What you will do => Rewrite the entries below, replacing "GUI agent" with "screen agent" wherever it occurs and leaving all other text unchanged.

>> begin Task input

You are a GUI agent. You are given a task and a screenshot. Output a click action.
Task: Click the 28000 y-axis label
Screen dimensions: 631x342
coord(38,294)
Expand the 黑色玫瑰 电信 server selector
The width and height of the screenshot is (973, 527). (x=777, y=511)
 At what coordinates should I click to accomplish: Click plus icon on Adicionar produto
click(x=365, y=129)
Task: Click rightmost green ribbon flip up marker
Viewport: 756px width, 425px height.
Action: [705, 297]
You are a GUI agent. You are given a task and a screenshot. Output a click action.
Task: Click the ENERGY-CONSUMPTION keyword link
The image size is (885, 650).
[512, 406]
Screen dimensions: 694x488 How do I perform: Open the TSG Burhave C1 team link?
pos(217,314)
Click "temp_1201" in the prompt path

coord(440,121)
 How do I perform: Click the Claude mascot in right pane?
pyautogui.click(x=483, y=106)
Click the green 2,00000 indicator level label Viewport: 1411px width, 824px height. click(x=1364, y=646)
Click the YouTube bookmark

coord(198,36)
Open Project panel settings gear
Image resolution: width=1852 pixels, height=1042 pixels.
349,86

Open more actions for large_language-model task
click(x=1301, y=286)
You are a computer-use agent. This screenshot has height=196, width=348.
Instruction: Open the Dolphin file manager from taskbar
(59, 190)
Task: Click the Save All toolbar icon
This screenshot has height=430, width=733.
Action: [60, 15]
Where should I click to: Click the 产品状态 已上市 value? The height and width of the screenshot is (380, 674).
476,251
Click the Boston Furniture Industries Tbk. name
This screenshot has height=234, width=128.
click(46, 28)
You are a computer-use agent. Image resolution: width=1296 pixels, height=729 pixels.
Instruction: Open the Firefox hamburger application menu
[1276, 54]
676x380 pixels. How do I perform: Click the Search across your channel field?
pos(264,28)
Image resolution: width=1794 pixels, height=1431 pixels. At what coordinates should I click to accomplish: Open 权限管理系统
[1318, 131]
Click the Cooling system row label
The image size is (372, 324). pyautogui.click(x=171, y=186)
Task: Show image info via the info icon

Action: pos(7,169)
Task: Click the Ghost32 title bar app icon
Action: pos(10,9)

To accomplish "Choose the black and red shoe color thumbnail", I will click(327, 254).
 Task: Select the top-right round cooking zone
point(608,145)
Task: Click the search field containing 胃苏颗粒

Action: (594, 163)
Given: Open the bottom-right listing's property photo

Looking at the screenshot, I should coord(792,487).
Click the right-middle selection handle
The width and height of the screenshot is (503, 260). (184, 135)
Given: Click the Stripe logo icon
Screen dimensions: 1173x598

>> end Task input

Reply =>
You are a screen agent. You are given a task and a screenshot. Output a click action.
Task: Click the 28000 y-axis label
Screen dimensions: 631x342
coord(38,294)
Expand the 黑色玫瑰 电信 server selector
The width and height of the screenshot is (973, 527). (x=777, y=511)
 At what coordinates should I click to accomplish: Click plus icon on Adicionar produto
click(x=365, y=129)
Task: Click rightmost green ribbon flip up marker
Viewport: 756px width, 425px height.
Action: [705, 297]
You are a screen agent. You are given a task and a screenshot. Output a click action.
Task: Click the ENERGY-CONSUMPTION keyword link
The image size is (885, 650).
[512, 406]
Screen dimensions: 694x488 How do I perform: Open the TSG Burhave C1 team link?
pos(217,314)
Click "temp_1201" in the prompt path

coord(440,121)
 How do I perform: Click the Claude mascot in right pane?
pyautogui.click(x=483, y=106)
Click the green 2,00000 indicator level label Viewport: 1411px width, 824px height. click(x=1364, y=646)
Click the YouTube bookmark

coord(198,36)
Open Project panel settings gear
Image resolution: width=1852 pixels, height=1042 pixels.
349,86

Open more actions for large_language-model task
click(x=1301, y=286)
You are a computer-use agent. This screenshot has height=196, width=348.
Instruction: Open the Dolphin file manager from taskbar
(59, 190)
Task: Click the Save All toolbar icon
This screenshot has height=430, width=733.
Action: [60, 15]
Where should I click to: Click the 产品状态 已上市 value? The height and width of the screenshot is (380, 674).
476,251
Click the Boston Furniture Industries Tbk. name
This screenshot has height=234, width=128.
click(46, 28)
You are a computer-use agent. Image resolution: width=1296 pixels, height=729 pixels.
Instruction: Open the Firefox hamburger application menu
[1276, 54]
676x380 pixels. How do I perform: Click the Search across your channel field?
pos(264,28)
Image resolution: width=1794 pixels, height=1431 pixels. At what coordinates should I click to accomplish: Open 权限管理系统
[1318, 131]
Click the Cooling system row label
The image size is (372, 324). pyautogui.click(x=171, y=186)
Task: Show image info via the info icon

Action: pos(7,169)
Task: Click the Ghost32 title bar app icon
Action: pos(10,9)

To accomplish "Choose the black and red shoe color thumbnail", I will click(327, 254).
 Task: Select the top-right round cooking zone
point(608,145)
Task: Click the search field containing 胃苏颗粒

Action: (594, 163)
Given: Open the bottom-right listing's property photo

Looking at the screenshot, I should coord(792,487).
Click the right-middle selection handle
The width and height of the screenshot is (503, 260). (184, 135)
Given: Click the Stripe logo icon
Screen dimensions: 1173x598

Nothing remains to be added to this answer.